[Opening RECORDS PROVIDED section]

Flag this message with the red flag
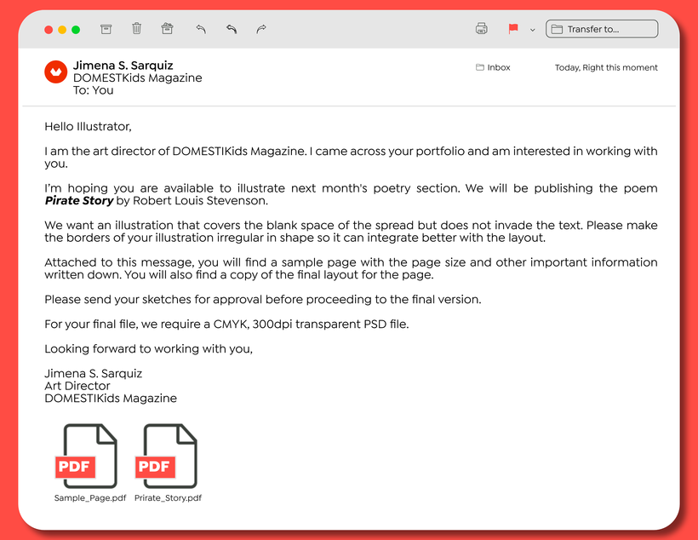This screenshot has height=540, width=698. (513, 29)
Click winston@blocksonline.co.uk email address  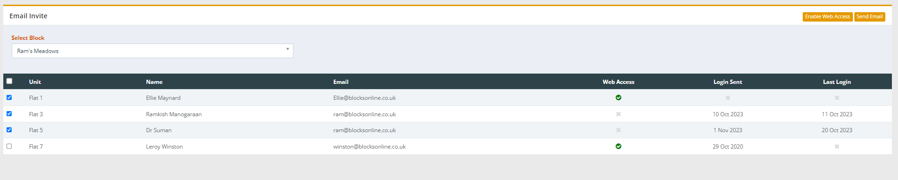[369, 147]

[Closing RECORDS PROVIDED section]
[Opening RECORDS PROVIDED section]

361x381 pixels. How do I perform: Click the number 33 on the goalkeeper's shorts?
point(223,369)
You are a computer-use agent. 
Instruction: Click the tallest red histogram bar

[Closing RECORDS PROVIDED section]

- [TASK ITEM]:
Retype only this portion of the data above: the line containing "You are a computer-use agent.", the line containing "Instruction: Click the", and all lines between them, exactly.

- [RESULT FOR THIS EXERCISE]:
You are a computer-use agent. 
Instruction: Click the tallest red histogram bar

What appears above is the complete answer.